Não há perdão no gueto. Ice Cube, um dos poucos que podem ser chamados de OG ("original gangsta"), metido com o pessoal de Compton (Costa Oeste) até os ossos e por isso fundador do gangsta junto com uns poucos como Eazy-E, Mc Ren e Dr. Dre, acaba de voltar ao mercado depois de um sumiço de quase cinco anos.
Lançou nos EUA "War & Peace", o primeiro ("War") de uma série de dois discos, um bem produzido e agressivo CD. O segundo deve sair no começo de 99. Mas, por mais que se esforçasse, Cube jamais conseguiria voltar a ser "o preto que nós amamos odiar", um verdadeiro NWA (Nigga com Atitude, o grupo seminal que fundou com os caras do parágrafo anterior).
Os fãs de sua virulência verbal não suportam vê-lo contracenando, por exemplo, com Jennifer Lopez em "Anaconda", nem gostam de sabê-lo casado e pai de família.
A virulência verbal supracitada não é brincadeira. Cube já escreveu letras francamente homofóbicas, anti-semitas, contra "negros burgueses" e estimulou a beligerância dos cidadãos contra os comerciantes coreanos de Los Angeles. Assim, ao voltar a prensar sua revolta em disco, críticos, como o da comedida revista "Vibe", manifestaram-se contra "o rapper que agora fala ao telefone de sua van com ar-condicionado".

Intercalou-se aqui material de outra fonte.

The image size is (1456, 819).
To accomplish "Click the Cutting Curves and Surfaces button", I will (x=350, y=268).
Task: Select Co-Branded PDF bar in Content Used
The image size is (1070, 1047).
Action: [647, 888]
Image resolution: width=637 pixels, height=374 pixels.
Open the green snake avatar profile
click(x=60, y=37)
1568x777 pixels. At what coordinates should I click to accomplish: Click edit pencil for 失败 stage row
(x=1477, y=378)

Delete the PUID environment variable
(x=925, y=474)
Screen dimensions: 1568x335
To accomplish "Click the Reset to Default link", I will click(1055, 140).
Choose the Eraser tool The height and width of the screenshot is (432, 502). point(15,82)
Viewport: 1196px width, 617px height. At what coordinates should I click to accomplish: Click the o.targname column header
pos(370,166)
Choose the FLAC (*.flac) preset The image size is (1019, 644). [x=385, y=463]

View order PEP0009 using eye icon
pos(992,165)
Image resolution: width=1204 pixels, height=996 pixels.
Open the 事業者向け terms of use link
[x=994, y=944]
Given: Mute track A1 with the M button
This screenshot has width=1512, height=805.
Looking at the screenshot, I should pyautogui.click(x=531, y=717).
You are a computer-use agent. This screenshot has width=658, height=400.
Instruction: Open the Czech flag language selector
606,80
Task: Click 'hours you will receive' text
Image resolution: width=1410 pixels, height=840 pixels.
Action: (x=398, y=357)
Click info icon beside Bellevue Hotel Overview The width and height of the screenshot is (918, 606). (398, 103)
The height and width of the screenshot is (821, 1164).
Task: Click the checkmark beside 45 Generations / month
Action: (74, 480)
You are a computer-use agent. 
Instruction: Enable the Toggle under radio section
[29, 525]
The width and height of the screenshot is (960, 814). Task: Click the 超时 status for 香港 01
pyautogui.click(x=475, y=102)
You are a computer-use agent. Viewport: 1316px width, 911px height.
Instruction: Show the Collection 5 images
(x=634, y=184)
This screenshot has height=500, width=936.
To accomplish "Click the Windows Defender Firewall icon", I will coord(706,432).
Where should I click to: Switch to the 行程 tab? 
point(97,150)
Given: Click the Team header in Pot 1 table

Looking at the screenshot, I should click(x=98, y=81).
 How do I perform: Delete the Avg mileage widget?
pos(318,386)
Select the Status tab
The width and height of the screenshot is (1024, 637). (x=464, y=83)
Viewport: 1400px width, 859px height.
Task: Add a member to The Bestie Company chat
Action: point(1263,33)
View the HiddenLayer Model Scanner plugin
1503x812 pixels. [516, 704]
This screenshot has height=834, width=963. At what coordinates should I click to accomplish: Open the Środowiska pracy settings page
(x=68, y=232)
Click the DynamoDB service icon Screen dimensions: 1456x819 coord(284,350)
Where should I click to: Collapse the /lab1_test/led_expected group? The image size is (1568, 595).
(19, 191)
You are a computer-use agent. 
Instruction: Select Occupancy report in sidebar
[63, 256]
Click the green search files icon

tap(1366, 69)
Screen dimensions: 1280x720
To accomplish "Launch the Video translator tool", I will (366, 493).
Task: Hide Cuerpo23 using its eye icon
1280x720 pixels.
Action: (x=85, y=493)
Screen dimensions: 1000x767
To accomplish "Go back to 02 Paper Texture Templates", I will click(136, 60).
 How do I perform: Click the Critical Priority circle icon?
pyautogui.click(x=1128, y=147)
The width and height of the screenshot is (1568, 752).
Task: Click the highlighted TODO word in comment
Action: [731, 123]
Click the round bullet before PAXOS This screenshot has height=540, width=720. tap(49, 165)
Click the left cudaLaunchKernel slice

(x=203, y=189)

Cube paga por seu pioneirismo. Além de OG, estrelou um dos primeiros filmes a mostrar o gueto, "Boyz 'N the Hood". Este ano, entrou no disco dos brancos metaleiros do Korn (devolvem agora a cortesia na consistente faixa "Fuck Dying") e, em "War", utiliza à farta bases de "Don't Speak", do No Doubt.
Se os fãs já não esperavam muita "atitude", talvez pedissem um pouco mais de profundidade nas rimas de Cube. Tiveram em troca profissionalismo e humor involuntário. Há comentários sociais ralos do tipo "a pena é injusta" ("Penitentiary") e machismo de butique ("If I Was Fucking You"). Finalmente, em "Extradition", Cube manda: "queria ser rico como Trump".
Há vocais sussurrados, gritos, atmosferas claustrofóbicas que lembram os tempos remotos de Comptom, explosões de carros e Cube se comparando a cada minuto ele próprio a uma explosão, um "clarão assustador". Seus parceiros no disco, Mack 10 e principalmente Mr. Short Khop, não contribuem com grandes "flows".
Talvez pelo fato de demorar tanto a lançar um disco, os críticos acabaram vendo virtudes de menos e desceram a lenha. É provável que gostassem, citando o próprio artista na faixa de trabalho, "Pushing Weight", de mandar a cabeça de Cube para um taxidermista.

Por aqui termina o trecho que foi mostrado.